### AIM OF THE EXERCISE
In the mail server discussion below, which qmail-spp plugin adds a slowdown between recipients?

[[ PASSAGE open ]]

Is qmail is good enough or do I have to choose postfix or exim? Which one and why?
Qmail's got two problems that were enough for me to
replace it.

1.  It doesn't know how to reject anything in the SMTP
cycle.  It swallows everything and then barfs up the crap.
Generates a lot of backscatter.  So much that you can get
blocked by AOL if some spammer spoofs them a lot.

This is not quite true. There is patches and helper programs which do
reject at the smtp level. Using ucspi-tcp allows the blocking of
messages at the smtp conversation, and then combined with simscan you
can also do filtering of spam and viruses and drop them at the smtp
conversation level as well.
Yes ! Please see http://qmail-spp.sourceforge.net/plugins/

All those plugins work at the SMTP level, before having traffic.
2.  It doesn't know how to bunch together multiple
recipients of the same message in the same domain.
So if you have 500 Yahoo subscribers on a mailing list,
it takes 500 separate processes and SMTP transactions
to deliver them.  Yahoo will block you for that.
Postfix will collect them together and do one
SMTP transaction.


Though im not 100% certain on this one, I am fairly certain there is a
patch for this as well.
Still in qmail-spp, the plugin "trapit" can be used for that kind of trouble. It adds a slow down between recipients, the more you add recipent, the more delay it adds, making it almost unusable the way you described (with 500 recipients). Most tool would just timeout and fail.

To me, the biggest problem with Qmail is more delayed bounce. Normally it doesn't happen because of the protections you have (SPF, RBL, trapit, etc...), but if for one reason it does, then your queue can be filled very fast. Does some of you know how to totally disable delayed bounce?

[[ PASSAGE closed ]]
[[ DATASET EXTRACT open ]]

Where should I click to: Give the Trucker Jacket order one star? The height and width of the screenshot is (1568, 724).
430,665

[[ DATASET EXTRACT closed ]]
[[ DATASET EXTRACT open ]]

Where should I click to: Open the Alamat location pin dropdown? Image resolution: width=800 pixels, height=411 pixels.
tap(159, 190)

[[ DATASET EXTRACT closed ]]

### EXERCISE RESULT
The "trapit" plugin.